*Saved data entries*

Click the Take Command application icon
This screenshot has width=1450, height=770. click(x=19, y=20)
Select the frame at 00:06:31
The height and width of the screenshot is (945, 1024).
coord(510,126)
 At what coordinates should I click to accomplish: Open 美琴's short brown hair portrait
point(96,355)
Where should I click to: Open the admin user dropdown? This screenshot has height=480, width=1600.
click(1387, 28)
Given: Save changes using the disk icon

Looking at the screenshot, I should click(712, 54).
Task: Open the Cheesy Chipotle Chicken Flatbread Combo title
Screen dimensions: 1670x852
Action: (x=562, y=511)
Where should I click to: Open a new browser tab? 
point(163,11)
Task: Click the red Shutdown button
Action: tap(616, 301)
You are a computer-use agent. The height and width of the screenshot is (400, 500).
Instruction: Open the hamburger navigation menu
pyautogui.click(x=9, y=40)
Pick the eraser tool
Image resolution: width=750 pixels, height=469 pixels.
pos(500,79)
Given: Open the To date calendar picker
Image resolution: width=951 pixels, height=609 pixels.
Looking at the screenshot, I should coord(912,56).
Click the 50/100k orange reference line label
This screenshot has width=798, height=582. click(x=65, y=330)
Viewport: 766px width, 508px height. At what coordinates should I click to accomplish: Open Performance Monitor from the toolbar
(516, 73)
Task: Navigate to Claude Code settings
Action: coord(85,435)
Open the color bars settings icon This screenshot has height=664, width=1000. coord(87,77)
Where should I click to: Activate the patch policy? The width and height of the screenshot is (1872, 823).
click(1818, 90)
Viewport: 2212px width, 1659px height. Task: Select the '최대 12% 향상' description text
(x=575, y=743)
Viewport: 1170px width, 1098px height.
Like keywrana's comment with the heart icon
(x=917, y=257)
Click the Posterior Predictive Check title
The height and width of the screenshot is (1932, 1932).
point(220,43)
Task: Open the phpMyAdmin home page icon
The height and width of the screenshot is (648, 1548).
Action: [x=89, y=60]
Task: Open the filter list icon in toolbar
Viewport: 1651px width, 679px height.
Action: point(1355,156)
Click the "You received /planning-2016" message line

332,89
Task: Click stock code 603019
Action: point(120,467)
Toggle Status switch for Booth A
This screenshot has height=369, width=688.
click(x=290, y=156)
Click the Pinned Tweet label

*Exercise brief*
Every entry is to be returned exactly, with nothing dropped.

*Answer below*
Click the Take Command application icon
This screenshot has width=1450, height=770. click(x=19, y=20)
Select the frame at 00:06:31
The height and width of the screenshot is (945, 1024).
coord(510,126)
 At what coordinates should I click to accomplish: Open 美琴's short brown hair portrait
point(96,355)
Where should I click to: Open the admin user dropdown? This screenshot has height=480, width=1600.
click(1387, 28)
Given: Save changes using the disk icon

Looking at the screenshot, I should click(712, 54).
Task: Open the Cheesy Chipotle Chicken Flatbread Combo title
Screen dimensions: 1670x852
Action: (x=562, y=511)
Where should I click to: Open a new browser tab? 
point(163,11)
Task: Click the red Shutdown button
Action: tap(616, 301)
You are a computer-use agent. The height and width of the screenshot is (400, 500).
Instruction: Open the hamburger navigation menu
pyautogui.click(x=9, y=40)
Pick the eraser tool
Image resolution: width=750 pixels, height=469 pixels.
pos(500,79)
Given: Open the To date calendar picker
Image resolution: width=951 pixels, height=609 pixels.
Looking at the screenshot, I should coord(912,56).
Click the 50/100k orange reference line label
This screenshot has width=798, height=582. click(x=65, y=330)
Viewport: 766px width, 508px height. At what coordinates should I click to accomplish: Open Performance Monitor from the toolbar
(516, 73)
Task: Navigate to Claude Code settings
Action: coord(85,435)
Open the color bars settings icon This screenshot has height=664, width=1000. coord(87,77)
Where should I click to: Activate the patch policy? The width and height of the screenshot is (1872, 823).
click(1818, 90)
Viewport: 2212px width, 1659px height. Task: Select the '최대 12% 향상' description text
(x=575, y=743)
Viewport: 1170px width, 1098px height.
Like keywrana's comment with the heart icon
(x=917, y=257)
Click the Posterior Predictive Check title
The height and width of the screenshot is (1932, 1932).
point(220,43)
Task: Open the phpMyAdmin home page icon
The height and width of the screenshot is (648, 1548).
Action: [x=89, y=60]
Task: Open the filter list icon in toolbar
Viewport: 1651px width, 679px height.
Action: point(1355,156)
Click the "You received /planning-2016" message line

332,89
Task: Click stock code 603019
Action: point(120,467)
Toggle Status switch for Booth A
This screenshot has height=369, width=688.
click(x=290, y=156)
Click the Pinned Tweet label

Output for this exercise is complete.